DATA RECORDS:
[Start of Attachment]

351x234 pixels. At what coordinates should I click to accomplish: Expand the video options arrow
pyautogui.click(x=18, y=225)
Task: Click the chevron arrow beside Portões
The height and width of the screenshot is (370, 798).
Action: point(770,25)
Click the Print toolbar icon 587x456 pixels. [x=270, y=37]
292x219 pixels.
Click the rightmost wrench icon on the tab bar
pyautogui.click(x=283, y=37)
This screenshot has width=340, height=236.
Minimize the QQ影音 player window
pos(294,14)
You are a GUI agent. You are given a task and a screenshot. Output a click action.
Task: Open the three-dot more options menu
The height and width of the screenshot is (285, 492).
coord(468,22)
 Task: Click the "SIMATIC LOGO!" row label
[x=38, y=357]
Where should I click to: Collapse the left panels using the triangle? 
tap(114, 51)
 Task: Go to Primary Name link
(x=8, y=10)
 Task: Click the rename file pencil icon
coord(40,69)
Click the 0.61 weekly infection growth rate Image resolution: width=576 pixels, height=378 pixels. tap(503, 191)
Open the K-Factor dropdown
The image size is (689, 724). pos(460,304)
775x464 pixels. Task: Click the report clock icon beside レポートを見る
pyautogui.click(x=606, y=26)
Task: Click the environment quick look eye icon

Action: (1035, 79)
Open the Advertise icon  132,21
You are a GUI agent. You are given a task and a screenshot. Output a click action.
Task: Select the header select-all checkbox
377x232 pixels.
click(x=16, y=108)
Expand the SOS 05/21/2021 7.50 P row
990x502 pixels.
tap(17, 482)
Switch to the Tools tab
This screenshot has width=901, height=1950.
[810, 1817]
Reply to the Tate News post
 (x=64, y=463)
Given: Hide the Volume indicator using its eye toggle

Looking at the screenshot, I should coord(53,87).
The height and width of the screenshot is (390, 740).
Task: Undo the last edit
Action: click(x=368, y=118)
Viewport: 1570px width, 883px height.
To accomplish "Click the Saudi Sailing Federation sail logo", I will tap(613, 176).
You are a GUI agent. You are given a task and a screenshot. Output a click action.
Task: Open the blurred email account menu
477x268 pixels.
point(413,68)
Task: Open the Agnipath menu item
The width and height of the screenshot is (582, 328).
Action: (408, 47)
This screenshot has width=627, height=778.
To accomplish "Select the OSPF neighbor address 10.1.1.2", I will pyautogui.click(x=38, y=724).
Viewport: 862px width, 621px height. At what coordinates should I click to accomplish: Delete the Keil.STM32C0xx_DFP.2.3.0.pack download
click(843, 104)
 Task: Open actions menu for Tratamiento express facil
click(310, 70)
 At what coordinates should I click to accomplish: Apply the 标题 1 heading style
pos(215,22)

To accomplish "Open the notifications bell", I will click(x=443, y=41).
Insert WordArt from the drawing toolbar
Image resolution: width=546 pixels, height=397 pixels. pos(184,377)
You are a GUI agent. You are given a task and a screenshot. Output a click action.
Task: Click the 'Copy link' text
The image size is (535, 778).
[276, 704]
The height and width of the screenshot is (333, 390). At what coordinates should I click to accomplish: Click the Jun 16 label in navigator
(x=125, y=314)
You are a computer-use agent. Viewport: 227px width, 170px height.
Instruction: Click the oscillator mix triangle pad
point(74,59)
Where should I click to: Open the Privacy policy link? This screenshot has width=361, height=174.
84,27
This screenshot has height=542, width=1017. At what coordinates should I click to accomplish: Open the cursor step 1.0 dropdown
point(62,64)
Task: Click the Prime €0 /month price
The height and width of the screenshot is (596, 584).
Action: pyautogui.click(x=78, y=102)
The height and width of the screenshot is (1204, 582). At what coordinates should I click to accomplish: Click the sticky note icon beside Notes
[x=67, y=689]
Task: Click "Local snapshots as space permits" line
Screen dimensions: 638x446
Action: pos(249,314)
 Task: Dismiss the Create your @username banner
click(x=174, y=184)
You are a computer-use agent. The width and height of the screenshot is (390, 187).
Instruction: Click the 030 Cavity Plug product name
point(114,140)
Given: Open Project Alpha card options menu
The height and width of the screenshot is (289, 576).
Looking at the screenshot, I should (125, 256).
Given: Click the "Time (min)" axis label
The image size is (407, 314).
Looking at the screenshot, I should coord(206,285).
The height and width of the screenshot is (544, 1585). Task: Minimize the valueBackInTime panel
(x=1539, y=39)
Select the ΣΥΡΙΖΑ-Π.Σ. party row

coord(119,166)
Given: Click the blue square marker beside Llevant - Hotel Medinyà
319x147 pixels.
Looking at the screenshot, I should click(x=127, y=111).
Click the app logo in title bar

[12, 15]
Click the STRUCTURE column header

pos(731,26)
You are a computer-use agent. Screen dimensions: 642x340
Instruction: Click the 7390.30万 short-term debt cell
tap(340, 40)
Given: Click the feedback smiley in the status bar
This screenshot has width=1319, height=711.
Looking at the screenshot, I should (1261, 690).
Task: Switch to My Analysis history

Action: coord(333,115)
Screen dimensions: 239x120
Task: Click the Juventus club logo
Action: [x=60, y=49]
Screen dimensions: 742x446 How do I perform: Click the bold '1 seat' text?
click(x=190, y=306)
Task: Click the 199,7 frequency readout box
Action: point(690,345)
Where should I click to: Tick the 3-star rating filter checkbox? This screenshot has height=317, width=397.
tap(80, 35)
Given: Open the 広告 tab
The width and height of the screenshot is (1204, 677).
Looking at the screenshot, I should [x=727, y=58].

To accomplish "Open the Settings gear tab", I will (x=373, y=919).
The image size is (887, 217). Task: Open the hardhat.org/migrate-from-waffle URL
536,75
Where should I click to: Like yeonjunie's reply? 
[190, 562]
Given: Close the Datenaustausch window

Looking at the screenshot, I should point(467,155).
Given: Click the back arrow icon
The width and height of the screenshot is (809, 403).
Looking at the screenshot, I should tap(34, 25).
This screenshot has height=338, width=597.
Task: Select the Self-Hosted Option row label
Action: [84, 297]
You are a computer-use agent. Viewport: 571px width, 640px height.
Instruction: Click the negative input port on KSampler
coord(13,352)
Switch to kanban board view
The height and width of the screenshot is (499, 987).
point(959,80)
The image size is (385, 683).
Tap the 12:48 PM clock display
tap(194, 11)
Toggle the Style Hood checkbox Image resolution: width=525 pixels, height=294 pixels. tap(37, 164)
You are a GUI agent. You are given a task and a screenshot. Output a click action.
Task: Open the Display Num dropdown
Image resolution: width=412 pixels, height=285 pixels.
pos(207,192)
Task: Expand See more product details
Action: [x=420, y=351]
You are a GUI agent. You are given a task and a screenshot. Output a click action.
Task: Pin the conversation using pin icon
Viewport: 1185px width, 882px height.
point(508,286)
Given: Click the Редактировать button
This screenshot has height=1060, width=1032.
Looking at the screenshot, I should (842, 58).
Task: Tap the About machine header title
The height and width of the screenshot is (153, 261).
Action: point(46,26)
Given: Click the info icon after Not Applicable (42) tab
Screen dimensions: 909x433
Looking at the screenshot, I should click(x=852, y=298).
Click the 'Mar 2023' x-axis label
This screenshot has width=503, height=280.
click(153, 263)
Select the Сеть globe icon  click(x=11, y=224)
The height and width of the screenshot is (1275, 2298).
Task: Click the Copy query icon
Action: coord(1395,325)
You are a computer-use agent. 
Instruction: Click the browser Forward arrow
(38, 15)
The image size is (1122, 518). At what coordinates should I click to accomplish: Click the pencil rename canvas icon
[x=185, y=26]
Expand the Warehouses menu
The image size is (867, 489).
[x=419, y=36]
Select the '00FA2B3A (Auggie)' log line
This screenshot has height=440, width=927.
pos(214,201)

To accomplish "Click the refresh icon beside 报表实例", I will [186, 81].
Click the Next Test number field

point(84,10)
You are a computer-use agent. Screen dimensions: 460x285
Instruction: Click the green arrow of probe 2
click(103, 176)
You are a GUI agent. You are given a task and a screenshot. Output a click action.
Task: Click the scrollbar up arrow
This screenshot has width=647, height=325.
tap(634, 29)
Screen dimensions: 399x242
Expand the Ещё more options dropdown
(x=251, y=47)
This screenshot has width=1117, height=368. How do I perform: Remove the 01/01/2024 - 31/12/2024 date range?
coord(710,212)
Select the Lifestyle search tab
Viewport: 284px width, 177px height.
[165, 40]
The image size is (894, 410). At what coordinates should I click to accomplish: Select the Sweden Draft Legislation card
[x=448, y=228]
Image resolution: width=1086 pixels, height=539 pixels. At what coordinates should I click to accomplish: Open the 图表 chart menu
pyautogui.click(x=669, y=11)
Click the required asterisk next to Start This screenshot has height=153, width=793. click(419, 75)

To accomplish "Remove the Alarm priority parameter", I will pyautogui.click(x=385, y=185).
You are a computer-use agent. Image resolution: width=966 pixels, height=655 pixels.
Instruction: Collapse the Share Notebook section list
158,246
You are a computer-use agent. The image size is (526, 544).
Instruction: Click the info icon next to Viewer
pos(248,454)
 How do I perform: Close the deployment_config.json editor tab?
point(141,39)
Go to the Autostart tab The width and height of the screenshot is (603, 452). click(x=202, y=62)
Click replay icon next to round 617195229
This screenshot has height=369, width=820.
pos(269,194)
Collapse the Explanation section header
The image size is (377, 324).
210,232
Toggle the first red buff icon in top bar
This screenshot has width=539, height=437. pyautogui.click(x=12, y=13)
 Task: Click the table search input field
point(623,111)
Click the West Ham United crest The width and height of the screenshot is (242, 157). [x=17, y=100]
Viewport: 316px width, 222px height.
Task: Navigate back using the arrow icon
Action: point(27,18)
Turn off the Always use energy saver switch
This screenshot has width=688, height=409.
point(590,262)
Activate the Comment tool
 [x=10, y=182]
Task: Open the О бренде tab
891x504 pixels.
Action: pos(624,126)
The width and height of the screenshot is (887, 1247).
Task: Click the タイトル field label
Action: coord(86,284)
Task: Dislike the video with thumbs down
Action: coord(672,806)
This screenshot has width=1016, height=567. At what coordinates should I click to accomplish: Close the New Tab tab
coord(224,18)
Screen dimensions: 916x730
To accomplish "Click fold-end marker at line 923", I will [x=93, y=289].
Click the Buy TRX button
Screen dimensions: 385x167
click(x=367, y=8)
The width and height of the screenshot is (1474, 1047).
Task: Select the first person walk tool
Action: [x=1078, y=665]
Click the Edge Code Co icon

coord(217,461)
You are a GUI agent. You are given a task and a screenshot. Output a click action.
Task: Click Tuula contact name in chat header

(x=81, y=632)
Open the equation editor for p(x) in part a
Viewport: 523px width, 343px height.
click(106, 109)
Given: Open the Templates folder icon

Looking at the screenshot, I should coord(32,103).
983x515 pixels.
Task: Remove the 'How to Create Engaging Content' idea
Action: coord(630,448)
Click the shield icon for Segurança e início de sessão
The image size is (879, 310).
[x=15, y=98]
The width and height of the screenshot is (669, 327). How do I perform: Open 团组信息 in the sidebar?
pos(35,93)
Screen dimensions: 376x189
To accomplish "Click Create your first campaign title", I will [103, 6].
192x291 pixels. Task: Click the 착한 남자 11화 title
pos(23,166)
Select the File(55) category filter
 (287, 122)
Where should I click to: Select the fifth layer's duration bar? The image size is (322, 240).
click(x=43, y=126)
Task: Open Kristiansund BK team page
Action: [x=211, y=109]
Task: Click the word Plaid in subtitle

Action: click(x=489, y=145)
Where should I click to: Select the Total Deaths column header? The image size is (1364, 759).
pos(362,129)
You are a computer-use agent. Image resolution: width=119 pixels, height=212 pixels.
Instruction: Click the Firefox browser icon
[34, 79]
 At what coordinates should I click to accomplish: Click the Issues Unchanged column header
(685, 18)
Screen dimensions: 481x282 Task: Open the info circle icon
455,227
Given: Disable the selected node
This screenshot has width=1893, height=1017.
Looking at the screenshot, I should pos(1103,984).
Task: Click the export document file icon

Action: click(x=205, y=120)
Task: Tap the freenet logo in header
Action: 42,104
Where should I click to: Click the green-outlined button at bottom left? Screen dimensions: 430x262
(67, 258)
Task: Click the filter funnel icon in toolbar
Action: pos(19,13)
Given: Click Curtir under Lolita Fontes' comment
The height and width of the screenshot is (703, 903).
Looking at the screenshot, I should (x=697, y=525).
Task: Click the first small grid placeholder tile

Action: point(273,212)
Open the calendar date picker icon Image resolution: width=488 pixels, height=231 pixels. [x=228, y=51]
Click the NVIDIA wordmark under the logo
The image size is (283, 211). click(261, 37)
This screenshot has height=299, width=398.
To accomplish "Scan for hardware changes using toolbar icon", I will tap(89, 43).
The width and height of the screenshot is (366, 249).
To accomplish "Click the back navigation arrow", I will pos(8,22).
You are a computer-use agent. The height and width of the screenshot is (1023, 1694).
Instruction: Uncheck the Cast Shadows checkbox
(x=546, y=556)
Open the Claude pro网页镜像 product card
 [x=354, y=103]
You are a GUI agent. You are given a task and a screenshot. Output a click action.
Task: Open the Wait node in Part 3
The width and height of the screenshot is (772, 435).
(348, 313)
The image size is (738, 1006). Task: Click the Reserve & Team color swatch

[End of Attachment]

REQUIREMENT: The lines to output run from the one containing "Instruction: Uncheck the" through the last line of the records above; repeat them exactly and nothing more.

ANSWER SECTION:
Instruction: Uncheck the Cast Shadows checkbox
(x=546, y=556)
Open the Claude pro网页镜像 product card
 [x=354, y=103]
You are a GUI agent. You are given a task and a screenshot. Output a click action.
Task: Open the Wait node in Part 3
The width and height of the screenshot is (772, 435).
(348, 313)
The image size is (738, 1006). Task: Click the Reserve & Team color swatch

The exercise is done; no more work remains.